Aquel viernes, mientras conducía de vuelta a casa, deseé que la carretera fuera infinita para no tener que llegar a ningún lado, para no tener que enfrentarme con ninguna verdad. Miraba, de vez en cuando, a través del retrovisor a mi hija que ya dormía atrás, sabiendo que una decisión inadecuada podía cambiarle la vida.
Tenía tanto miedo de llegar, tenía tanto miedo de decírselo. Comencé a imaginarme cada una de las posibles situaciones tras la confesión: los gritos, las lágrimas, los lamentos, los reproches… a imaginarme todas las preguntas que tendría que afrontar, sobre todo la más sencilla, esa para la que no tenía respuesta: ¿por qué?
Sabía que había otra opción, podía guardarlo como uno de esos secretos que se entierran en el jardín. El problema es que yo ni siquiera tenía terraza.
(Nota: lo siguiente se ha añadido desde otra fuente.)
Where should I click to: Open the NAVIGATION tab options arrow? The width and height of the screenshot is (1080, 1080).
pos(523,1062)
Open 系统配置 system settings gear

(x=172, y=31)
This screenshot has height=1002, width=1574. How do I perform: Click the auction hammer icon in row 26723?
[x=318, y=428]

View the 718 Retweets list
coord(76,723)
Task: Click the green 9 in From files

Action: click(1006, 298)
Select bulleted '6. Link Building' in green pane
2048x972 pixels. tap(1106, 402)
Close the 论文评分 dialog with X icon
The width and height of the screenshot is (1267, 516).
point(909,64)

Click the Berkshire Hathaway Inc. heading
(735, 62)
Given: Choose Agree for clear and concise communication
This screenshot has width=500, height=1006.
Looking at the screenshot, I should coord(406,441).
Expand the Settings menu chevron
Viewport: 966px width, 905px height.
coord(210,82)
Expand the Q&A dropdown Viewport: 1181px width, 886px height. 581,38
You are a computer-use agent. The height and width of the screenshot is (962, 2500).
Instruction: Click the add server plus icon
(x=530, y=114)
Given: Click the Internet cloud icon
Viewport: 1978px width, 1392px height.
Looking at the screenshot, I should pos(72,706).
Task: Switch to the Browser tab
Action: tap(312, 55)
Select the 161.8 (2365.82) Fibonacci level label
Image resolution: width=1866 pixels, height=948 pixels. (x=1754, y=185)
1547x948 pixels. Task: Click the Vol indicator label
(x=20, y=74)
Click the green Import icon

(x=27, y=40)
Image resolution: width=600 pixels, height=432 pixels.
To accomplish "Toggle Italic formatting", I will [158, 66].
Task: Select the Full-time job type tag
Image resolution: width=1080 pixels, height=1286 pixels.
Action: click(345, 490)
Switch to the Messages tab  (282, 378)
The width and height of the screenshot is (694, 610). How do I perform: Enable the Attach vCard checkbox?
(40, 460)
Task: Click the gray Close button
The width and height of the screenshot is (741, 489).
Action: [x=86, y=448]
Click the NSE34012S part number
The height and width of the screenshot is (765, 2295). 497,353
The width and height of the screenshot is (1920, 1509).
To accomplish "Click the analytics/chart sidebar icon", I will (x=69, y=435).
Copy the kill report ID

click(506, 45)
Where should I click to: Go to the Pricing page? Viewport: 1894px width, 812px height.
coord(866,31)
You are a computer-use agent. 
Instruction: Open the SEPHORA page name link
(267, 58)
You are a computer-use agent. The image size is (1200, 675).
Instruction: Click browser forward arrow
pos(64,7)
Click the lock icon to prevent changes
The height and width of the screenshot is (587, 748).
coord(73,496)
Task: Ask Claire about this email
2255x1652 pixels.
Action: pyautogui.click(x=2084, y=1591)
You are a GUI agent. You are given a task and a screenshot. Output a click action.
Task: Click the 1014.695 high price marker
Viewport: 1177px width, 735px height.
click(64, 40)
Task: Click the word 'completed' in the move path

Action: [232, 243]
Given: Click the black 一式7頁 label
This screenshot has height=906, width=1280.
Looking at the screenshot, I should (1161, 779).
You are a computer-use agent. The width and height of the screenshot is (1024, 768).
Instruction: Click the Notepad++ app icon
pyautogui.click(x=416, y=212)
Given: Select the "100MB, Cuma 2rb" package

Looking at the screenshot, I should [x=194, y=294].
Mucho antes de lo esperado vi, a lo lejos, las luces del pueblo e instintivamente reduje la velocidad.
Aparqué frente a la puerta y esta vez todo me pareció distinto: distinta la casa, distinta la calle, distinta la forma de bajar con la niña que acababa de despertarse en ese momento… Era como si todo tuviera sabor a despedida.
Durante el viaje, había estado ensayando las mil formas de plantearlo, había simulado las frases, incluso la conversación en mi cabeza. Se lo diría en la cama, después de cenar, cuando la niña ya estuviera durmiendo. Intentaría hacerlo suavemente, no quería ninguna escena, no quería gritos, no quería… Pensé que igual lo comprendía, todo era posible.
Metí la llave, abrí la puerta y, en cuanto lo vio, la niña salió corriendo hacia él. Se abrazaron, la cogió y se la subió al cuello como a ella tanto le gustaba. Se acercó a mí y me dio un cálido beso que yo no esperaba, un beso que quizás había estado preparando hacía ya días. Iba a ser más difícil de lo esperado.
—¿Qué tal el viaje? —preguntó tras dejar mis labios.
—Tranquilo, a estas horas apenas hay tráfico.
—¿Se ha dormido?
—Uff, a los diez minutos de salir, ya ves cómo es el coche, deberían inventar algo así para tenerlo en casa. A ver quién la duerme esta noche.
—Bueno, no pasa nada, así juego un rato con ella, que la he echado mucho de menos. ¿A que sí, pequeña? —Y comenzó a darle mil besos en las mejillas—. Ah, amor, ya está la cena preparada.
—Muchas gracias, amor. —Amor…
Amor, le dije. Amor, me dijo. ¿Cómo se puede saber si, al pronunciar una palabra así, el significado se mantiene en su interior o se quedó en la cáscara?
La cena pasó entre silencios y preguntas rutinarias mientras nuestra hija jugaba subiéndose al sofá, intentando montar un puzle de madera o dibujando con ceras sobre la mesa.
Acabamos. Él se fue a acostar a la niña y yo me quedé recogiendo la mesa. Escuché sus voces y, sobre todo, sus risas. Aquello iba a ser demasiado duro.
Mientras ellos reían, ajenos a todo, yo me derruía por dentro.
Hice una infusión y un café. Le esperé en el sofá.
Al cabo de unos minutos volvió, se sentó junto a mí, me abrazó y así nos mantuvimos durante muchos minutos: en silencio.
Al rato me levanté.
—Amor, te espero en la cama, que me estoy quedando dormida —le dije.
—Vale, vale, ahora subo yo —me contestó mientras cogía su portátil y lo encendía en su regazo.
Subí, entré en la habitación de la niña para darle un beso, me puse el pijama y metida en la cama repasé mentalmente todo lo que no quería decirle.